Nearly half of patients are admitted to an ICU directly after elective infrainguinal LEB for claudication. This practice is associated with significantly higher hospital cost and is predominantly influenced by hospital-level rather than by patient-level factors. Perioperative morbidity and mortality were similar regardless of postoperative disposition. To minimize ICU utilization, postoperative care intensity should be determined by clinical severity of the patient rather than by hospital routine.
美国重症监护病房(ICU)的整体使用率一直在稳步上升,与之相关的医疗保健费用也非常高。我们推测,尽管术后早期并发症的风险相对较低,但择期下肢动静脉旁路(LEB)术后 ICU 的使用负担仍然很高。我们试图确定在有跛行的患者中,择期 LEB 术后 ICU 使用的负担。

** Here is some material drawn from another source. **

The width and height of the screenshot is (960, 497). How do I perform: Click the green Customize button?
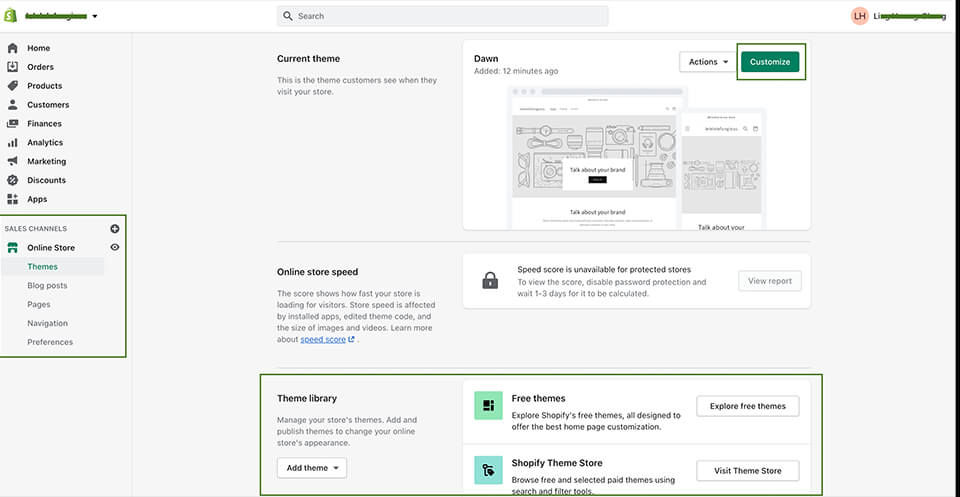click(x=770, y=62)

我们从 2009 年至 2015 年,在 Premier Healthcare Database 中查询了所有接受第一次记录的择期下肢动静脉旁路(LEB)治疗跛行的成年患者。使用 Premier 病房和董事会计费主代码确定每位患者术后第 0 天(POD0)的基本特征和 ICU 使用情况。进行了双变量逻辑回归,然后进行了后估计一致性统计,以确定术后 ICU 与术后立即接受常规外科病房治疗的预测因素。

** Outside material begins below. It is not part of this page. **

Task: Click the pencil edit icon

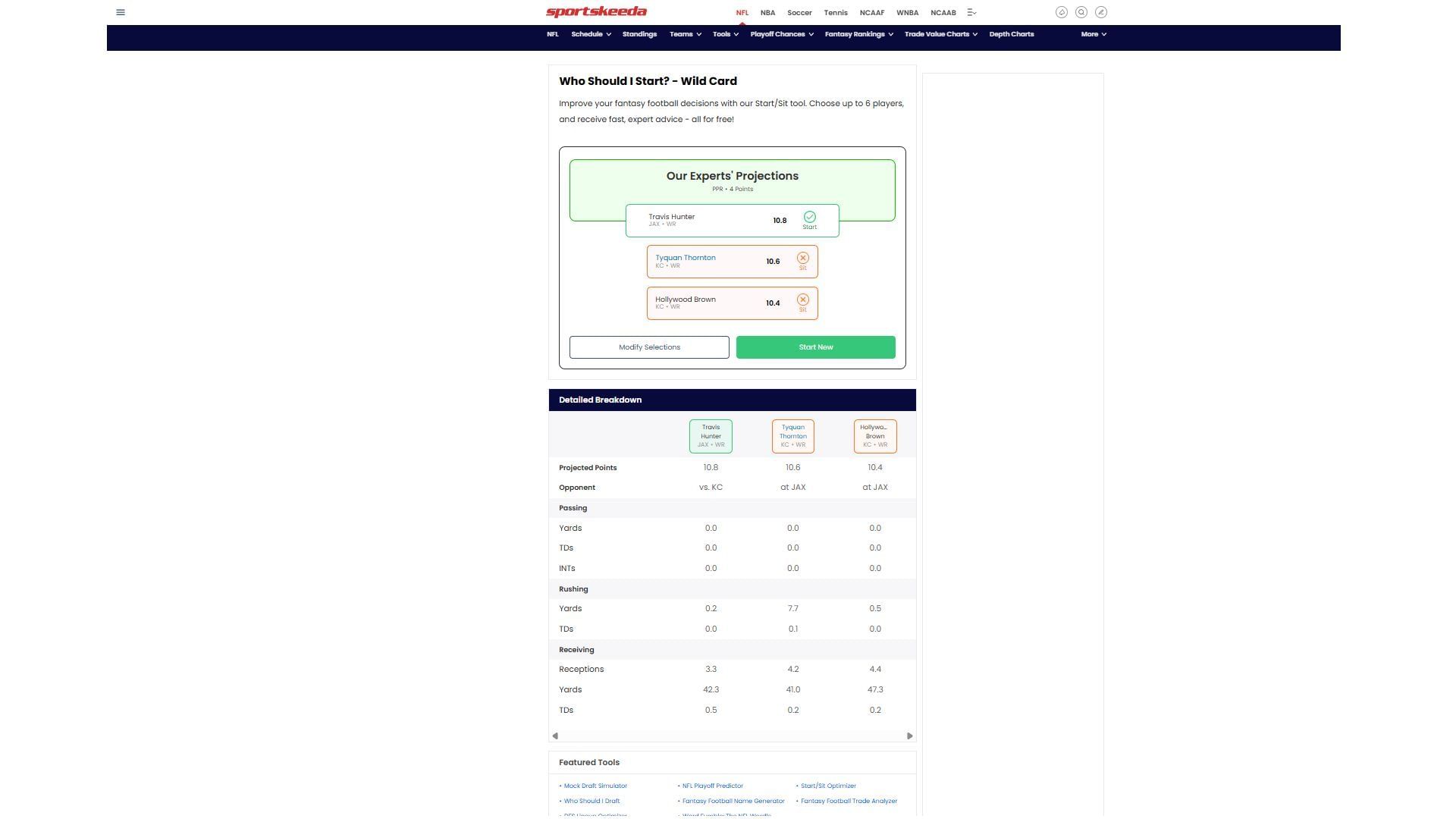Action: [1101, 12]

符合选择标准的患者有 6010 人,其中 2772 人(46.1%)在 POD0 入住 ICU,3238 人(53.9%)入住常规外科病房。虽然患者因素导致术后接受择期 LEB 后 ICU 入住率存在较小差异,但医院特征构成了入住实践差异的主要部分。具体来说,在农村、非教学、小医院接受择期下肢动静脉旁路手术的患者和在某些地理区域的患者更有可能入住 ICU,而不是病房(均,P<.001)。患者因素对术后立即入住 ICU 的预测作用较差,C 统计值范围为 0.50 至 0.53。相比之下,医院因素的 C 统计值较高,范围为 0.51 至 0.66,地理位置是术后 LEB ICU 入住的最强预测因素。两组之间在术后伤口并发症、主要肢体不良事件、主要心脏不良事件或住院死亡率方面无显著差异(均,P≥.32)。与普通病房相比,ICU 住院总费用中位数高 2340 美元(分别为 13273 美元[四分位距,10136-17883 美元]和 10927 美元[四分位距,8342-14523 美元];P<.001)。
近一半的患者在接受有跛行的择期下肢动静脉旁路术后直接入住 ICU。这种做法与显著较高的医院费用有关,主要受医院水平因素而不是患者水平因素的影响。术后发病率和死亡率与术后处理无关。为了最大限度地减少 ICU 的使用,术后护理强度应根据患者的临床严重程度来确定,而不是根据医院的常规来确定。